Transcribe the listing below only from the line with "Click the value" up to and including the line with "Given: Go to the Users tab".

╭─ Records

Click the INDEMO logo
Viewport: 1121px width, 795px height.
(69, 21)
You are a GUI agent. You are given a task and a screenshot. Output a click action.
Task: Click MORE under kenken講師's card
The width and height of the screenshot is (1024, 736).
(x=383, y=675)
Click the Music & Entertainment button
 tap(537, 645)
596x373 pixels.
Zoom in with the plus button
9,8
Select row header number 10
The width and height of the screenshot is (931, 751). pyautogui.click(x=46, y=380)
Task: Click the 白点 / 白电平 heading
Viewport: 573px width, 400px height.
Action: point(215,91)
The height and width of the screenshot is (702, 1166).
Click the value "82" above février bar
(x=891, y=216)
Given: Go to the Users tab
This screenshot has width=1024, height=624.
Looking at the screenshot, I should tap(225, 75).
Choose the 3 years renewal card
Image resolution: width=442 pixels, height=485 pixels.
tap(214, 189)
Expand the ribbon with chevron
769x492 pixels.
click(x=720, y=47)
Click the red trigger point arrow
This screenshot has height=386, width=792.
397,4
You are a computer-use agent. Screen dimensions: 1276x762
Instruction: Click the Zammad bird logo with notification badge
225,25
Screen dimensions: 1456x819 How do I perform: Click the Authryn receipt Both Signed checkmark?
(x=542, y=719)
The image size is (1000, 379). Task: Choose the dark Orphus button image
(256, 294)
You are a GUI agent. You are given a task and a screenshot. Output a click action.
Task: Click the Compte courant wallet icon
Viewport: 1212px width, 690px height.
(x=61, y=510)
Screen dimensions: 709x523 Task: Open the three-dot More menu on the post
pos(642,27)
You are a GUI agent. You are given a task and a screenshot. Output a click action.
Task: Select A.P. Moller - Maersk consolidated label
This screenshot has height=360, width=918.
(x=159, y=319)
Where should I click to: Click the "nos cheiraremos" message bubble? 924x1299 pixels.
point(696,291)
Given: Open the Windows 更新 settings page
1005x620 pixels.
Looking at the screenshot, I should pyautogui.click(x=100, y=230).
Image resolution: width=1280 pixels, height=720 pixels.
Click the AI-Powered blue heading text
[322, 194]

╰─

■ **Answer section**
Click the value "82" above février bar
(x=891, y=216)
Given: Go to the Users tab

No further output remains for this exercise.